Finally, the church is to be committed to safe housing.  It is a shock to enter into a squatter settlement of a third-world city; these settlements, erected overnight by the people migrating to the city, cling tenuously to the side of steep hills or over precipices, their unpaved streets deep in mud churned up by countless passing feet, their houses built of cardboard, packing crates, metal sheets, and mud-bricks.  Unsafe?  One torrential rainstorm, one mud- or landslide, will cause that urban settlement to go tumbling into the depths below.

Such conditions are not found in the third world alone.  One needs only to enter any inner-city slum of the United States or Europe to find people living in shocking and deplorable conditions behind the façade of buildings that look substantial from the outside.  The church is to work for safe and well-built housing so that there are no tenements, no slums, no cardboard and tin shacks, no barrios, no bustees or favellas.  To work for safe and decent affordable housing for all the people is a part of the work of the church.

Economic Development

“They shall plant vineyards and eat their fruit.  They shall not plant and another eat.  For my chosen shall enjoy the work of their hands.  They shall not labor in vain” (65:21b-23).

Isaiah calls the church to work for economic development in the city.  Jobs are a priority for God in the society he desires to have for humanity.  Jobs should, consequently, be a priority to the church, as well.

Scripture stresses the importance of building an adequate economic base under an entire people.  Jeremiah instructs the king of Judah, for example:

“This is what the Lord says: Do what is just and right.  Rescue from the hand of his oppressor the one who has been robbed.  Do no wrong or violence to the alien, the fatherless or the widow, and do not shed innocent blood in this place.  For if you are careful to carry out these commands, then kings who sit on David’s throne will come through the gates of this palace, riding in chariots and on horses, accompanied by their officials and their people.  But if you do not obey these commands, declares the Lord, I swear by myself that this palace will become a ruin” (Jer. 22:3-5).

In Israel, the king is expected to maintain a just economy.  He is particularly responsible for making sure that the oppressed, the foreigner, the widow and the orphan – society’s most vulnerable people – are equitably and favorably treated.  The Year of Jubilee and Israel’s other economic legislation were all designed for orderly regulation and adjustment of the economy, so that wealth would not become increasingly centralized in the hands of a powerful few, while the poor only became progressively poorer.

St.

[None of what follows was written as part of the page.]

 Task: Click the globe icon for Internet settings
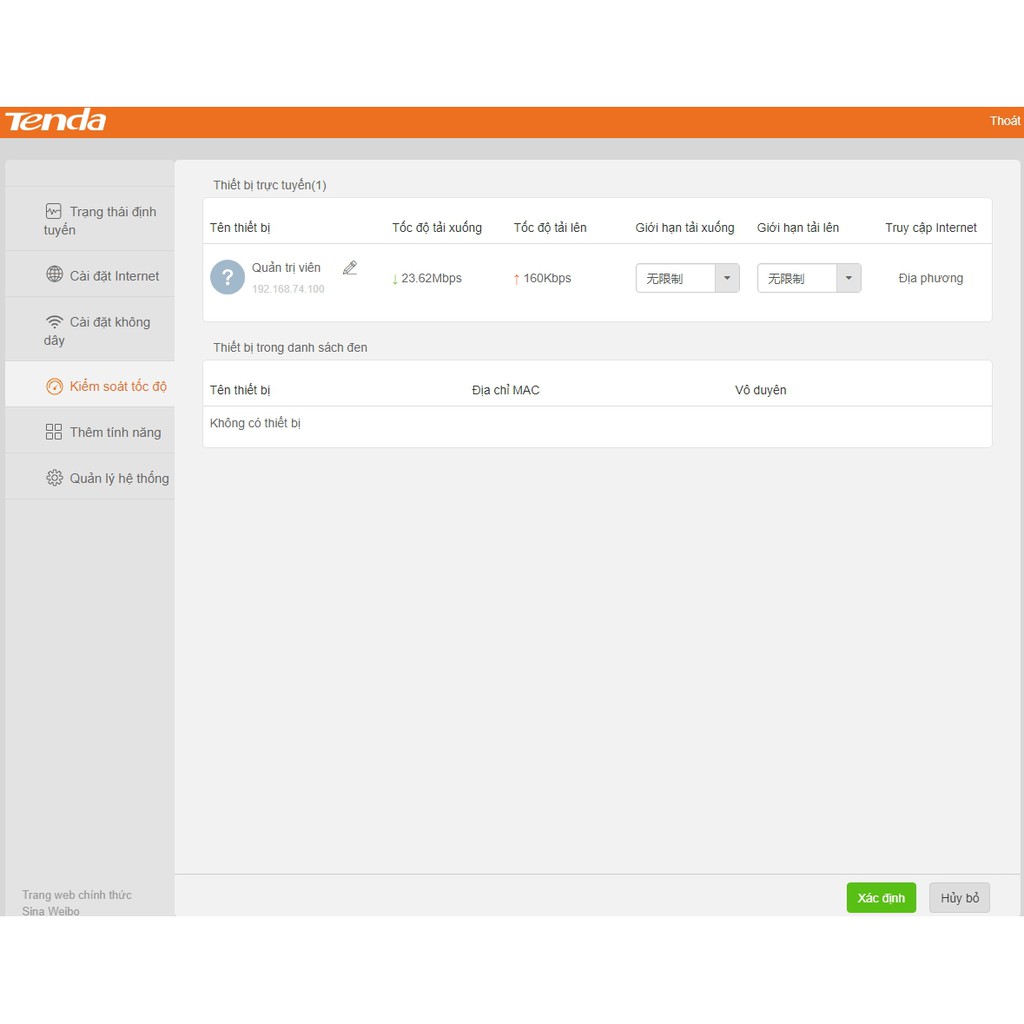55,275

Paul, in his advice to slaves and masters, asks of the slaves nothing more than Roman law required – that they obey their masters – but to be motivated to do so out of love for Christ rather than out of fear of the master.  For Christian masters, however, Paul requires treatment of slaves far beyond the requirements of Roman law – for they are to treat their slaves with respect, commitment to their needs, and in ways that are expressive of their love for Christ.  Further, Paul instructs the masters not to threaten their slaves “since you know that he who is both their Master and yours is in heaven, and there is no favorites with him” (Eph. 6:9).

Scripture passages like these indicate how both Old Testament Jews and New Testament Christians were seeking to deal with economics justly and equitably.  Although their economic specifics are irrelevant for our own day, their operating premises can be instructive for us as we seek to build a Christian economics for the twenty-first century.  Promotion of economic justice, control of the distribution of an economy, particular attention to the hurting of any society, and using the law of love as the highest code by which a city structures itself all become principles upon which economic development must be based.

In the worldwide capitalist, socialist, and socialist-capitalist economics that exist in today’s world, of particular importance is employment.  In the first world, as technology becomes increasingly complex, an ever-expanding number of people become technologically obsolete – and so do their jobs.  This results in a steady expansion of the unemployed and unemployable.  This, in turn, leads to a steady expansion in illegal means of making money along the seamy underside of the city – prostitution, drug-dealing, and criminal activity.  Thus, a permanent underclass of the poor and disenfranchised emerges in the cities of the first world, most often along ethnic and racial lines.

In the third world, economies are weak, dominated by balance-of-payments and debt-reduction that hold those economics in thralldom to the first world.  Consequently, those economics are often oriented toward the production of raw materials and processed goods for first world markets rather than the production of goods for their own people  The results for third world countries is a large unemployed section – normally between thirty-five percent and seventy percent of a city’s population.  Without a welfare or social security system which can economically sustain these people, they are doomed to become the forgotten “wretched of the earth”.  Most respond to their dilemma by entering the “informal sector” of their economy (although some choose the criminal or subsistence routes).  Rather than seeking to be employed, those entering into the “informal sector” create their own jobs and businesses; they thus form an informal economy that parallels the formal economy of their city and thus build an economic base for themselves.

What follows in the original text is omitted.